In January Philippe Lazzarini, UNRWA commissioner-general, said the international community recognized the “lifesaving role of UNRWA” and its role in contributing toward stability in the Middle East.
“In 2022, that recognition must be supported by the adequate level of funding to meet this critical moment for Palestine refugees,” he said.
“Chronic agency budget shortfalls threaten the livelihoods and well-being of the Palestine refugees that UNRWA serves and pose a serious threat to the Agency’s ability to maintain services.”
Earlier in September Lazzarini concluded an official visit to Cairo during which he met with Ahmed Aboul Gheit, the secretary-general of the Arab League, and Sameh Shoukry, Egypt’s foreign minister.
Commending Egypt and the Arab League for their political support, he called for continued Arab solidarity with Palestine refugees, not least in their financial support of the UNRWA.
“But it requires adequate resources to implement the mandate that this region, and most of the world, gives it,” Lazzarini said. “Political support — without matching financial resources — will not cover the cost of 700 schools, 140 health centres, and food and cash assistance for over two million poor and conflict-affected Palestine refugees.”
It is no different for the UNHCR, said Mazou, who explained that while the pandemic has seen an increase in donations both from the private sector and individuals – likely driven by their own newly found hardship — the needs continue to grow.

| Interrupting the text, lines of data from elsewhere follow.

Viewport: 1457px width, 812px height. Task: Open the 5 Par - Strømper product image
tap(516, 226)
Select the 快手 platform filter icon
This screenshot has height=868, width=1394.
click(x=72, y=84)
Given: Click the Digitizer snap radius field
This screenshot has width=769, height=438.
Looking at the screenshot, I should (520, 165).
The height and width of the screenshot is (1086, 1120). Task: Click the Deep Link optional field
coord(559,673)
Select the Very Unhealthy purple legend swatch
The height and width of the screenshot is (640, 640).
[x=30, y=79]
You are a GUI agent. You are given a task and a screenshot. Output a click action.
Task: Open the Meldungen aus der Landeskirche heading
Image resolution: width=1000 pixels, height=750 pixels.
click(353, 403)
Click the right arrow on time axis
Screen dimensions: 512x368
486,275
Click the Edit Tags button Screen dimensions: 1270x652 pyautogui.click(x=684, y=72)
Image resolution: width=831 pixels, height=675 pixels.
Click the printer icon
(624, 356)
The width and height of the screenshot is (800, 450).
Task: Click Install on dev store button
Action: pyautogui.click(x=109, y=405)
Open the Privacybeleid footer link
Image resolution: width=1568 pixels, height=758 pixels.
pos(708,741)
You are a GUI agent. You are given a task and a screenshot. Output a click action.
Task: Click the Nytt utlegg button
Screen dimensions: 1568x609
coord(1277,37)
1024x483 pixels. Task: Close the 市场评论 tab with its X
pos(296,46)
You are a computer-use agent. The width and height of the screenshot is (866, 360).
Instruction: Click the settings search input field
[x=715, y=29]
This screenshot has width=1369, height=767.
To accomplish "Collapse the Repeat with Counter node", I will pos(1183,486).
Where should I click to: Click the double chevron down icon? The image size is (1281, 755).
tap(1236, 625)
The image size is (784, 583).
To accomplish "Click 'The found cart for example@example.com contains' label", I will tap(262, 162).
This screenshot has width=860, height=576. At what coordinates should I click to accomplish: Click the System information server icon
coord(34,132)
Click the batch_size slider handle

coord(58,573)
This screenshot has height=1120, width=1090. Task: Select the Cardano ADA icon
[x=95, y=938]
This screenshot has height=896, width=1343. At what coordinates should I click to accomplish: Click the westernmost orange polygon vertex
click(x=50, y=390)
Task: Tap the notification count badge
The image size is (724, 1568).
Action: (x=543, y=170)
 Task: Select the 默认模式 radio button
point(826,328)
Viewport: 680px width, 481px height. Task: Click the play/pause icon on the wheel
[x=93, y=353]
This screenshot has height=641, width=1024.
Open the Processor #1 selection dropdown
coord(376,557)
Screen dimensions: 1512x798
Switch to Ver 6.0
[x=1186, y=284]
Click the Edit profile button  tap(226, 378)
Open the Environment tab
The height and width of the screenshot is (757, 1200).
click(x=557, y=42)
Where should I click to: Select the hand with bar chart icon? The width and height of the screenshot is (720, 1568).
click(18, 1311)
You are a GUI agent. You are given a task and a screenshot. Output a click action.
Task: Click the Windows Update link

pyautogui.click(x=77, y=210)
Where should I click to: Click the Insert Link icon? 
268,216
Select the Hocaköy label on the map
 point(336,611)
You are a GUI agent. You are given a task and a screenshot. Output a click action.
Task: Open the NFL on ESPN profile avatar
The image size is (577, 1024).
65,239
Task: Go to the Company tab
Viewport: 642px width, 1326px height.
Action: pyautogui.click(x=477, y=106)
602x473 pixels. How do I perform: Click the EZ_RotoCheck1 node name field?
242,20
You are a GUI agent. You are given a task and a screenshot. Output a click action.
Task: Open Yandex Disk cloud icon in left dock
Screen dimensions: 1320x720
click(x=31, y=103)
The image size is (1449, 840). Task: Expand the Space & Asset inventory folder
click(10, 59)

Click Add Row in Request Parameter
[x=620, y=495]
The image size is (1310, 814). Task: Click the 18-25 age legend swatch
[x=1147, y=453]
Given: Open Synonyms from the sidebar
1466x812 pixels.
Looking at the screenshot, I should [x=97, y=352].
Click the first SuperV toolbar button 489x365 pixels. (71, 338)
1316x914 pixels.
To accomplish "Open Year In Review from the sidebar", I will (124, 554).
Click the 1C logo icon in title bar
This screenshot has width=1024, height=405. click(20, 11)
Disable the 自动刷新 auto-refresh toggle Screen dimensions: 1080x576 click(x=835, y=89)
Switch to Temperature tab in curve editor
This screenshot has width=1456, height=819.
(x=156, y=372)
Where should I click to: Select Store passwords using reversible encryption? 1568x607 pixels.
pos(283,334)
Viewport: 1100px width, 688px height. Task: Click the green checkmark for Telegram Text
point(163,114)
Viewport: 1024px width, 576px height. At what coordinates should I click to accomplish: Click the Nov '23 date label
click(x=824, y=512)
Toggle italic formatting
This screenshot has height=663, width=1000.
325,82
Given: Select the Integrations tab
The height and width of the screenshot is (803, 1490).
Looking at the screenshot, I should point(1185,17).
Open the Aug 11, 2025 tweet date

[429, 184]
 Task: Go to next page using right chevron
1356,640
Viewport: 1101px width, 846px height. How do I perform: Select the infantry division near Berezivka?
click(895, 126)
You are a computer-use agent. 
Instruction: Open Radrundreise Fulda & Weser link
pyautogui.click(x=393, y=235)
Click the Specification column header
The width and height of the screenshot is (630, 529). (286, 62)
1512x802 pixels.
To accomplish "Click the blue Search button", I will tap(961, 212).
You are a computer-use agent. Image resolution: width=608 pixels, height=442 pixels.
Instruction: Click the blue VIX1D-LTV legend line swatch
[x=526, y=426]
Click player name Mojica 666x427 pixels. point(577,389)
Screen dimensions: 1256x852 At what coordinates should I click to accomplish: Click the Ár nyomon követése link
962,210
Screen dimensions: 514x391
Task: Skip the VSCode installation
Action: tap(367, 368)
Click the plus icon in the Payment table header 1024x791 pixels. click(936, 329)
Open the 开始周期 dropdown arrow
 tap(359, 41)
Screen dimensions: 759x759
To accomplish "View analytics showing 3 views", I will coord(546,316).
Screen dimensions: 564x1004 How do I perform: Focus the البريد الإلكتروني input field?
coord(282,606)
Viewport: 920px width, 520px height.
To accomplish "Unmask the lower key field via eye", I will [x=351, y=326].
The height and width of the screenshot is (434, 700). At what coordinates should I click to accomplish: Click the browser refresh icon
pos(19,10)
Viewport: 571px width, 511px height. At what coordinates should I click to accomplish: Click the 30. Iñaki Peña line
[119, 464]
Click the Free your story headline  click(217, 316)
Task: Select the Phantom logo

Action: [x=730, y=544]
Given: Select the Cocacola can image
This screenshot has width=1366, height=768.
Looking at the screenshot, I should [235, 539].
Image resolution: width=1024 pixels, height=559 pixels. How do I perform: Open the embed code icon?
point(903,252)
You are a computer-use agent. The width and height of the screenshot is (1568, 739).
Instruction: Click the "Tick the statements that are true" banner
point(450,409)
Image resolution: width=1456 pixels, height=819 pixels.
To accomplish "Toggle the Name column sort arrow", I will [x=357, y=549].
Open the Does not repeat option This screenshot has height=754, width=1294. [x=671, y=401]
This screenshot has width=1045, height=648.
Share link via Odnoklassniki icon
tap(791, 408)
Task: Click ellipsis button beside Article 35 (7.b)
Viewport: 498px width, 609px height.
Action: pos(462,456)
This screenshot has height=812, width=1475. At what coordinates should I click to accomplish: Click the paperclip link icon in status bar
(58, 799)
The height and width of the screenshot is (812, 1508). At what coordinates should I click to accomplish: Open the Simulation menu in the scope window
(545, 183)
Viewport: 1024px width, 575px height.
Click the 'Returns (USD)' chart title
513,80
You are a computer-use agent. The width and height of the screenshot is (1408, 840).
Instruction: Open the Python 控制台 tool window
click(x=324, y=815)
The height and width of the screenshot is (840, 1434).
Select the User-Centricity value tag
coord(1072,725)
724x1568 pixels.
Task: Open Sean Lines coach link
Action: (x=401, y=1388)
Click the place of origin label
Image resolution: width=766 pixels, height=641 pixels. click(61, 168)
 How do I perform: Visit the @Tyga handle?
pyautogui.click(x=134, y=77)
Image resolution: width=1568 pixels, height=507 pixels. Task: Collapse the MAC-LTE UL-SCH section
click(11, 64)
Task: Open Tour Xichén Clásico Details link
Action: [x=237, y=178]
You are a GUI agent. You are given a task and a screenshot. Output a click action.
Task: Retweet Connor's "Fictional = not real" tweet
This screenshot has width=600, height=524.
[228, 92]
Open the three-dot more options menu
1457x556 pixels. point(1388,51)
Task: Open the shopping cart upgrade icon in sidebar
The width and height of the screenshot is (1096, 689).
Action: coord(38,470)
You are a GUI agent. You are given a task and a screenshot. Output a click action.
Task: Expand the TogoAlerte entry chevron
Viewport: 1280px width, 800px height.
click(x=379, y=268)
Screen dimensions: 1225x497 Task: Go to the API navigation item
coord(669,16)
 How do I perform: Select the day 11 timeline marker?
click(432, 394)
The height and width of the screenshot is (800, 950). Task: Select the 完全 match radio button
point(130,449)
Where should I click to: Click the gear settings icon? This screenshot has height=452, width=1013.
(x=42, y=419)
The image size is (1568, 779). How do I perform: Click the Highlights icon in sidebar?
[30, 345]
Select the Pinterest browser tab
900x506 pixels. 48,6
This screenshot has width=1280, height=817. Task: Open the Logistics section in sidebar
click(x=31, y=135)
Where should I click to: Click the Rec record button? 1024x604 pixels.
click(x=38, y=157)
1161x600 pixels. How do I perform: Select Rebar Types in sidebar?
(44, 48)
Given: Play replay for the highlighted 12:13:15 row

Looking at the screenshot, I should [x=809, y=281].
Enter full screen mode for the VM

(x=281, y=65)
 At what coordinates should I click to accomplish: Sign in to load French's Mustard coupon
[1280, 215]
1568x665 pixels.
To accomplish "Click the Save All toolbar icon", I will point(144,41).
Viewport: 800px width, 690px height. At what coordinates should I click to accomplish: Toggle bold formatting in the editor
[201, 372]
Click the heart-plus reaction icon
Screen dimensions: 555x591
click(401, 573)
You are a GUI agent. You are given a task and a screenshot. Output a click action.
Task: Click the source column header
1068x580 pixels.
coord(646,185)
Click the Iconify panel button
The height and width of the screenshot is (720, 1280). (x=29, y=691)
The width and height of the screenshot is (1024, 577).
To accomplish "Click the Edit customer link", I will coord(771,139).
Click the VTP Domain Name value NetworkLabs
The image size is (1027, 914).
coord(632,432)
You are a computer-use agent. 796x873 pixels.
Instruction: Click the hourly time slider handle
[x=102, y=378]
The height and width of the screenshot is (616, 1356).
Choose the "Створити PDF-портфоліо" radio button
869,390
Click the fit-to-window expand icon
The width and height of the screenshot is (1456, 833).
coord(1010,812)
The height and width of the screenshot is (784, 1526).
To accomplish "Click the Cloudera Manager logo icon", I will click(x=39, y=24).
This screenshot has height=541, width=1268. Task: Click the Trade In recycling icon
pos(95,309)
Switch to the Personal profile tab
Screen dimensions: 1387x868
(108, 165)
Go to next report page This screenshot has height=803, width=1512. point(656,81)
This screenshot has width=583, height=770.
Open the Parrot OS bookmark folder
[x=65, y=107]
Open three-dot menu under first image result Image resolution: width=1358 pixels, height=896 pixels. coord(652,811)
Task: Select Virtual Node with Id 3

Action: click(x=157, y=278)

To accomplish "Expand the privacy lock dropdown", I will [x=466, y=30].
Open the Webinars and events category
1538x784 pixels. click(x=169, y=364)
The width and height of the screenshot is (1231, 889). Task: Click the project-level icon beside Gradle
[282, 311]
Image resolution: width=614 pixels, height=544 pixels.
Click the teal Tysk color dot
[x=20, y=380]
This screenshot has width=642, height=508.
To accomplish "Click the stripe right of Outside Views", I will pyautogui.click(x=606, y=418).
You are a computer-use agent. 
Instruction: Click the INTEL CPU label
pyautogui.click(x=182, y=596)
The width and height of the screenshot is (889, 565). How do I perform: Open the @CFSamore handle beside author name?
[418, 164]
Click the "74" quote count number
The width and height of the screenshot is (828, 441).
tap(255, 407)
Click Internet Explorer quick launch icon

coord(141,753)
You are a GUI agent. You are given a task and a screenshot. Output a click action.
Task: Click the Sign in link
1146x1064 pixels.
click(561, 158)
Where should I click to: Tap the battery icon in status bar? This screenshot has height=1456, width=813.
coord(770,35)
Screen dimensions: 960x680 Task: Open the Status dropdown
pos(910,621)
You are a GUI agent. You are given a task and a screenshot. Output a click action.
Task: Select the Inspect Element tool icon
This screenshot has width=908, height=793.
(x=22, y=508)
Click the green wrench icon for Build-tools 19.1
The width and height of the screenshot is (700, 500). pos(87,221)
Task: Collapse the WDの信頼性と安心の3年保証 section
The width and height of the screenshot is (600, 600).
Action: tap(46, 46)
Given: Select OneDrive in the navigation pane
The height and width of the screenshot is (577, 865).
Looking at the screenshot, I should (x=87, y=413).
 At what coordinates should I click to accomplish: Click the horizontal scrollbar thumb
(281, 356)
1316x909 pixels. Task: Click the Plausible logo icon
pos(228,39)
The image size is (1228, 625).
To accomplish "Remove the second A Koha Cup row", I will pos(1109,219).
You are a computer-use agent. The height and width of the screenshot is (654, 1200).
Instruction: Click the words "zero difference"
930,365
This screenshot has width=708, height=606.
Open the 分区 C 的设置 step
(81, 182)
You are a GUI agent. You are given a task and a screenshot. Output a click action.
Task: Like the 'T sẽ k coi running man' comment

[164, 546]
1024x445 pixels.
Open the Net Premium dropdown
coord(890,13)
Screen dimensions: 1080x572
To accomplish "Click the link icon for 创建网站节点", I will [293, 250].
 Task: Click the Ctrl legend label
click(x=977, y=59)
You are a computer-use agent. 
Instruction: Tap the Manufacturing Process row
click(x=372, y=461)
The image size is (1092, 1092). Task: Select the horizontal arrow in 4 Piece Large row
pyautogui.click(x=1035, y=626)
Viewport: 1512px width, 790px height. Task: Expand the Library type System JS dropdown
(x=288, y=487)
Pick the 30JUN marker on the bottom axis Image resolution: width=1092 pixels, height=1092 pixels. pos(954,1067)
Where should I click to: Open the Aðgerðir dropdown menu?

“There are a number of situations — in Yemen for instance, where you have 5 million internally displaced people, plus about 100,000 refugees in a situation where there’s been conflict for quite some time,” Mazou told Arab News.
“It’s clear that financial support is required and also support to deal with the root cause of the conflict, which have, as an impact and as a consequence, displacement. So more financial resources are needed for sure.”
Mazou praised GCC member states for their contributions to the refugee cause, but added: “You can never be satisfied with the level of contributions we are receiving right now.”
Pointing out that the UNHCR’s global budget is around $10 billion, he said: “We normally get half of it as contribution, so we already have a gap globally.”
Addressing GCC countries, he said “Whether it is UAE, whether it is Saudi Arabia, whether it is Qatar, they have been contributing. But of course they need to contribute more.”
It is not a question of being ungrateful, Mazou explained. “This is what we ask all our donors, we appreciate what they do, but we ask for more.”